Zu dem anderen wichtigen Vorhaben, der Mitte-Deutschland-Schienenverbindung: Das war nun wirklich der große Wahlschlager der SPD im Landtagswahlkampf. Es wurde angekündigt, hier wird dann richtig geklotzt, hier werden die Mittel fließen. Wenn wir nun in den Plan schauen, der uns von der Bundesregierung seit ein paar Wochen vorliegt, dann sehen wir, auch dort stehen dieselben 665 Mio. DM im Plan, die auch schon von der alten Bundesregierung in den Haushaltsplan eingestellt wurden. Aber, meine Damen und Herren, es ist nach allen Informationen, die vorliegen, bis heute nicht mit den Bauarbeiten begonnen worden.

(Zwischenruf Abg. Althaus, CDU: Pfui!)

Das ist der eigentliche Skandal. Bis heute ist trotz aller Ankündigungen nicht begonnen worden.

(Beifall bei der CDU)

Es kann jetzt dazu kommen, dass das Land die Mittel, die das Land dazugestellt hat und inzwischen verbaut worden sind, zurückfordern muss, weil bisher der Bund seine Versprechungen immer noch nicht eingelöst hat. Das wäre aber der falsche Weg. Wir müssen es erreichen, dass der Bund nun endlich die Finanzierungsvereinbarung unterschreibt und dass angefangen wird zu bauen.

Kommen Sie bitte zum Schluss, Herr Abgeordneter.

Ich komme zum Schlusssatz. Für uns ist klar, gerade auch in Anbetracht der Erweiterung der EU nach Mittel- und Osteuropa, dass sowohl Straße als auch Schiene deutlich in den nächsten Jahren ausgebaut werden müssen. Vielen Dank.

(Beifall bei der CDU)

Danke, Herr Abgeordneter Kallenbach. Als Nächster hat sich zu Wort gemeldet Herr Abgeordneter Lippmann.
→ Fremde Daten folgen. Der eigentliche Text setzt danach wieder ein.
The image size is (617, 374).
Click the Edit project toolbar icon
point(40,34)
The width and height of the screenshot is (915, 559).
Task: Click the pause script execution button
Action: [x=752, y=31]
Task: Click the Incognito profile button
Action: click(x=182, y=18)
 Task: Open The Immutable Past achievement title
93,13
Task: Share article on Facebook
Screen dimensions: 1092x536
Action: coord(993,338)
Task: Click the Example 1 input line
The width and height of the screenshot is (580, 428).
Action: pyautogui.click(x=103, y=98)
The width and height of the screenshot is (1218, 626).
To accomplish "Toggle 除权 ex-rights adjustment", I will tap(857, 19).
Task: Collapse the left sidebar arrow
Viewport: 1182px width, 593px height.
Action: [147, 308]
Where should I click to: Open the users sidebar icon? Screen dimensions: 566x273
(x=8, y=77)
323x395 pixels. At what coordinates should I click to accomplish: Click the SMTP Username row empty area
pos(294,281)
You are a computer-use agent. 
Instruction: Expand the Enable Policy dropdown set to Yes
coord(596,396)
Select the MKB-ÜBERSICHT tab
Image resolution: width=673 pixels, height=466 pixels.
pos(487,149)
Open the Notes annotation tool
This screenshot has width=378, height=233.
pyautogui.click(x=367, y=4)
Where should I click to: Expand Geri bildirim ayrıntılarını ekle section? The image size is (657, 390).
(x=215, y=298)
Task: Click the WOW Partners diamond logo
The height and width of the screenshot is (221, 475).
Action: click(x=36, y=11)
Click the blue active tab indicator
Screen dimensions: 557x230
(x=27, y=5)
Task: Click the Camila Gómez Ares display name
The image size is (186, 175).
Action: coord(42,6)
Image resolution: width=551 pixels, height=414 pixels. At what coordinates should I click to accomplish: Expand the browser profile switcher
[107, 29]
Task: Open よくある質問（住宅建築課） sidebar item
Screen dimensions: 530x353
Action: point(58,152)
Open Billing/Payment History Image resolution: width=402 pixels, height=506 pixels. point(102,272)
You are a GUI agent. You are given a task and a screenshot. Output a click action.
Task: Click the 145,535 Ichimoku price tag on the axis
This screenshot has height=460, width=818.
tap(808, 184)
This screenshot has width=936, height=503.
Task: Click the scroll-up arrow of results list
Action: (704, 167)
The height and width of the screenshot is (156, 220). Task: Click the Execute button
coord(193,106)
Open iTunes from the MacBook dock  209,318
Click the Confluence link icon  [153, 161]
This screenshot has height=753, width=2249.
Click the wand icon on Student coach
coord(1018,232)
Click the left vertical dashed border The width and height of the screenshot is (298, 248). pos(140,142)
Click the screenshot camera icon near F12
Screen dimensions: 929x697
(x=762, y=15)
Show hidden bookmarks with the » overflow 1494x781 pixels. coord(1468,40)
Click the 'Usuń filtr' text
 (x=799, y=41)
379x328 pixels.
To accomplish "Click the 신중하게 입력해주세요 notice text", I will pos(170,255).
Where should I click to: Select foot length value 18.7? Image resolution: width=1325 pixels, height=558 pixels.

Frau Präsidentin, meine sehr verehrten Damen und Herren, verehrter Kollege Kallenbach, Sie können von mir aus erzählen, was Sie wollen, aber wenn Sie uns die Strecke und die Ertüchtigung über Saalfeld wegnehmen wollen, dann werde ich böse.

(Heiterkeit bei der CDU)

Aber gut, eigentlich hätten Sie ja den Spitznamen Kassandra verdient, denn das sind Kassandrarufe, die Sie hier

loslassen. Herr Kallenbach, das Investitionsprogramm 1999 bis 2002 ist kein Ersatz für den beschlossenen Bundesverkehrswegeplan, der 1992 beschlossen wurde und eigentlich bis zum Jahr 2010 aus- und angelegt ist. Das ist eine Präzisierung für die Jahre 1999 bis 2002 und Grundlage für die Überarbeitung, die bis zum Jahr 2002 abgeschlossen sein soll. Diese Überarbeitung macht sich selbstverständlich erforderlich aus verkehrstechnischer, ordnungspolitischer, betriebswirtschaftlicher, aber eben auch aus finanzieller Hinsicht. Es wäre zweckmäßig, auf die einzelnen Punkte natürlich einmal ein bisschen vertieft einzugehen, aber bei der gebotenen Art einer Aktuellen halben Stunde lässt sich das selbstverständlich nicht machen. Aber einige prinzipielle Erwägungen dazu seien erlaubt. Ich will das auf sachlicher Basis machen, zumindest will ich mich bemühen, Herr Kallenbach.